2. Variant angina Rationale: Variant angina, or Prinzmetal's angina, is prolonged and severe and occurs at the same time each day, most often at rest. Stable angina is induced by exercise and relieved by rest or nitroglycerin tablets. Unstable angina occurs at lower levels of activity or at rest, is less predictable, and is often a precursor of myocardial infarction.

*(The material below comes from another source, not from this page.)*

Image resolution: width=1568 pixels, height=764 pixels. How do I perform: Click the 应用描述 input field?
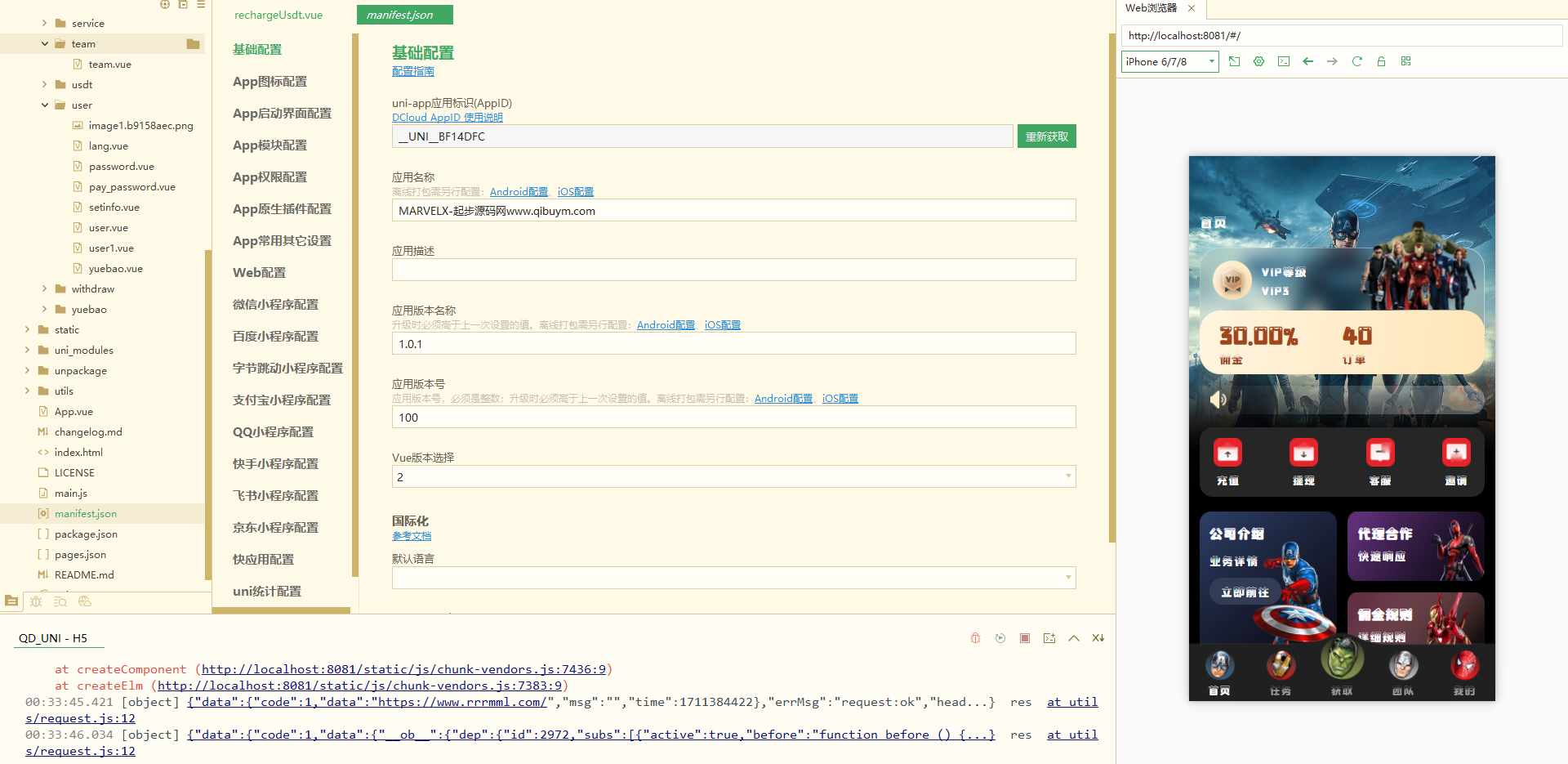pyautogui.click(x=733, y=270)
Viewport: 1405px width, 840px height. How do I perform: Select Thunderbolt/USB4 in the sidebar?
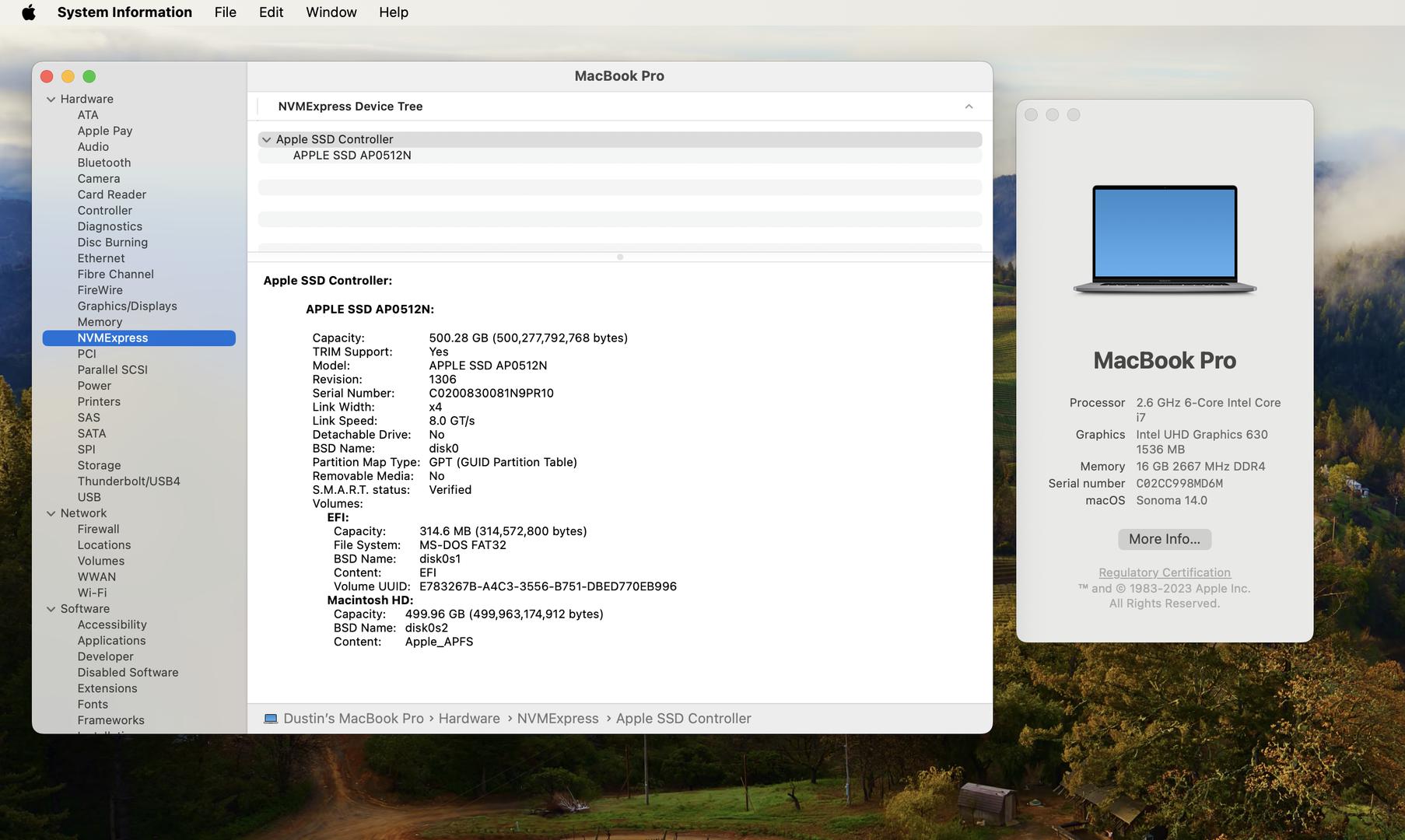coord(128,481)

717. The nurse is caring for a client who had a resection of an abdominal aortic aneurysm yesterday. The client has an intravenous infusion at a rate of 150ml/hr, unchanged for the last 10hrs. The client's urine output for the last 3hrs has been 90, 50, and 28 ml (28ml most recent). The client's blood urea nitrogen level is 35mg/dl and the serum creatinine level is 1.8mg/dl, measured this morning. Which nursing action is the PRIORITY? 1. Check the urine specific gravity 2. Call the health care provider 3. Check to see if the client has a sample for a serum albumin level drawn 4. Put the intravenous line on a pump so that the infusion rate is sure to stay stable

2. Call the health care provider Rationale: Following abnormal aortic aneurysm resection or repair, the nurse monitors the client for signs of acute kidney injury. Acute kidney injury can occur because often much blood is lost during the surgery and, depending on the aneurysm location, the renal arteries may be hypoperfused for a short period during the surgery. Options 1 and 3 are not associated with the data in the question. The IV should have already been on a pump. Urine output lower than 30ml/hr is reported to the HCP.

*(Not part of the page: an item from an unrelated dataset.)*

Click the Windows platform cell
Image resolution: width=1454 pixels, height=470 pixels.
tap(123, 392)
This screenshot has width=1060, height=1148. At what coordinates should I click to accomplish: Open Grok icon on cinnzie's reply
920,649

700. A client with myocardial infarction is developing cardiogenic shock. Because of the risk of myocardial ischemia, what condition should the nurse carefully assess the client for? 1. Bradycardia 2. Ventricular dysrhythmias 3. Rising diastolic BP 4. Falling central venous pressure

2. Ventricular dysrhythmias Rationale: Classic signs of cardiogenic shock as they relate to myocardial ischemia include low blood pressure and tachycardia. The central venous pressure would rise as the backward effects of the severe left ventricular failure became apparent. Dysrhythmias commonly occur as a result of decreased oxygenation and severe damage to greater than 40% of the myocardium.

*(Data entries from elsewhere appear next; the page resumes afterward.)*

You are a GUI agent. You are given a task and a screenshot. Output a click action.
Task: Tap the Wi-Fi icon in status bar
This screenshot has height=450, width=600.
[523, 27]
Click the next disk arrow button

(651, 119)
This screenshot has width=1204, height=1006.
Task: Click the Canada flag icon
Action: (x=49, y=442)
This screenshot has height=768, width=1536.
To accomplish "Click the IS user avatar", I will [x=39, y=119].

705. A client has frequent bursts of ventricular tachycardia on the cardiac monitor. What should the nurse be MOST concerned about with this dysrhythmia? 1. It can develop into ventricular fibrillation at any time 2. It is almost impossible to convert to a normal rhythm 3. It is uncomfortable for the client, giving a sense of impending doom 4. it produces a high cardiac output that quickly leads to cerebral and myocardial ischemia

1. It can develop into ventricular fibrillation at any time Rationale: Ventricular tachycardia is a life-threatening dysrhythmia that results from an irritable ectopic focus that takes over as the pacemaker for the heart. The low cardiac output that results can lead quicly to cerebral and myocardial ischemia. Clients frequently experience a feeling of impending doom. Ventricular tachycardia is treated with antidysrhthmic medications, cardioversion (if client is awake), or defibrillation (loss of consciousness). Ventricular tachycardia can deteriorate into ventricular fibrillation at any time.